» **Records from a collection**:
━━━━━━━━━━━━━━━━
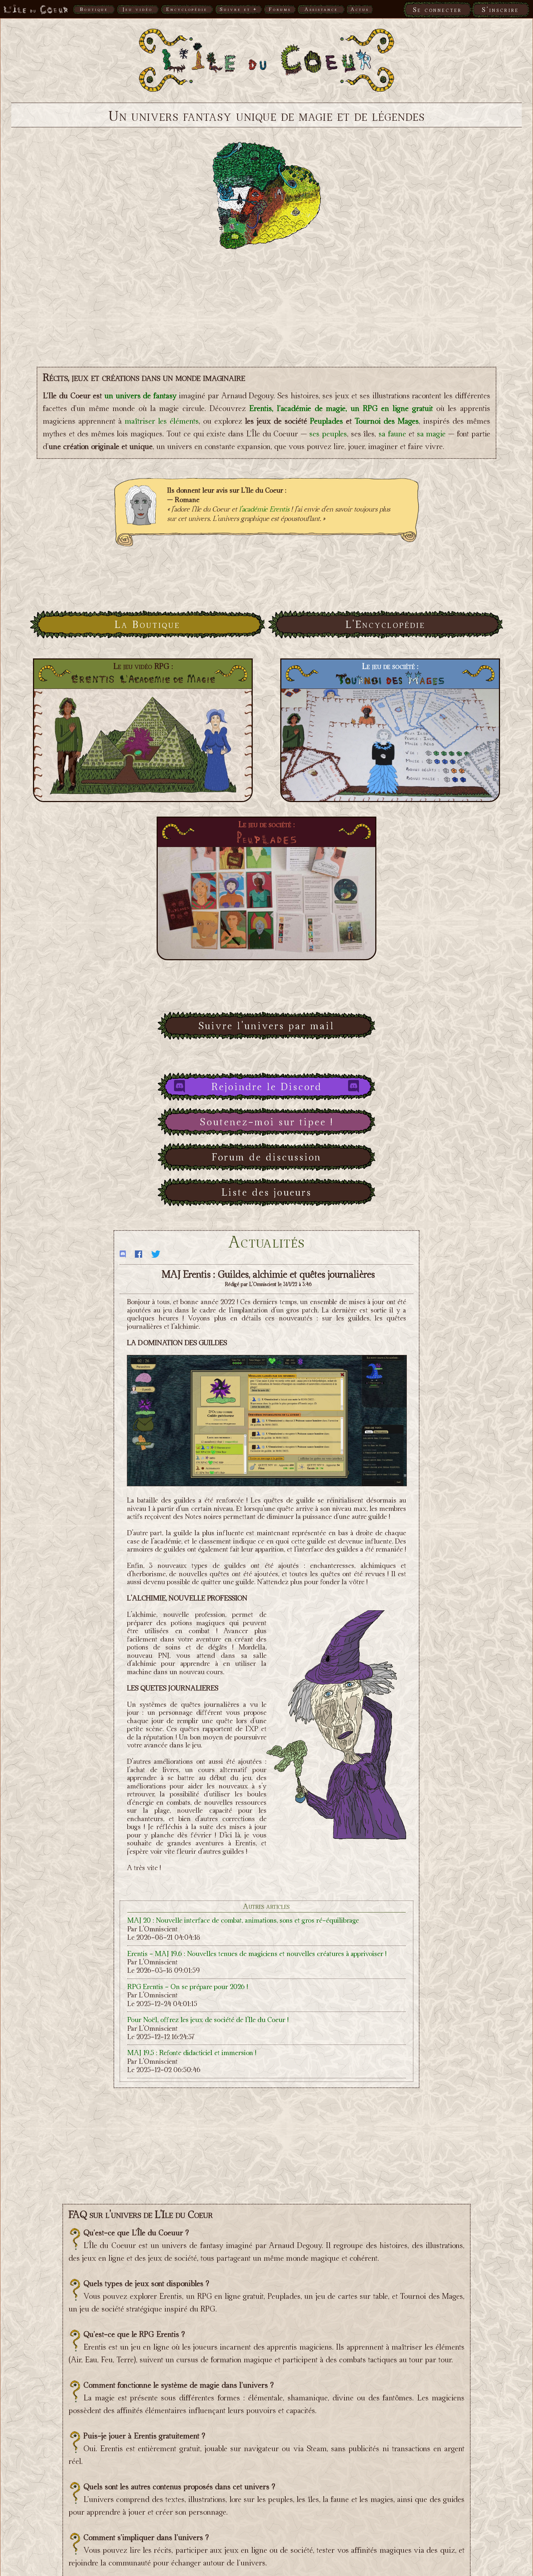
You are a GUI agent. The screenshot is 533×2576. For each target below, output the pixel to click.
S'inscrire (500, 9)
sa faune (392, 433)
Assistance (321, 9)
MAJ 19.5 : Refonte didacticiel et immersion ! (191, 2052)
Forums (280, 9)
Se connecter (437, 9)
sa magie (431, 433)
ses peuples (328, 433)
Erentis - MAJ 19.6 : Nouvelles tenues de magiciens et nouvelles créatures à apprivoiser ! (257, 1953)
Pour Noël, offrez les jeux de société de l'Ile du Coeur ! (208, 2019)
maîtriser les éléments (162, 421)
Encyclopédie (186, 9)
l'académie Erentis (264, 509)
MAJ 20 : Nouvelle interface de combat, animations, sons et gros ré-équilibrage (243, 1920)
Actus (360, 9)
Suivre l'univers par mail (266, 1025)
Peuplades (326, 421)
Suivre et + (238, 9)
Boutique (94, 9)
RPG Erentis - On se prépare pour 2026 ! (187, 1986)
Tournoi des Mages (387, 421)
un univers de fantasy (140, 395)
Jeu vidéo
━━━━━━━━━━━━━━━━
» **Task description**:
When you repeat the data, keep it exact and drop every picture.

» **Expected answer**:
You are a GUI agent. The screenshot is 533×2576. For each target below, output the pixel to click.
S'inscrire (500, 9)
sa faune (392, 433)
Assistance (321, 9)
MAJ 19.5 : Refonte didacticiel et immersion ! (191, 2052)
Forums (280, 9)
Se connecter (437, 9)
sa magie (431, 433)
ses peuples (328, 433)
Erentis - MAJ 19.6 : Nouvelles tenues de magiciens et nouvelles créatures à apprivoiser ! (257, 1953)
Pour Noël, offrez les jeux de société de l'Ile du Coeur ! (208, 2019)
maîtriser les éléments (162, 421)
Encyclopédie (186, 9)
l'académie Erentis (264, 509)
MAJ 20 : Nouvelle interface de combat, animations, sons et gros ré-équilibrage (243, 1920)
Actus (360, 9)
Suivre l'univers par mail (266, 1025)
Peuplades (326, 421)
Suivre et + (238, 9)
Boutique (94, 9)
RPG Erentis - On se prépare pour 2026 ! (187, 1986)
Tournoi des Mages (387, 421)
un univers de fantasy (140, 395)
Jeu vidéo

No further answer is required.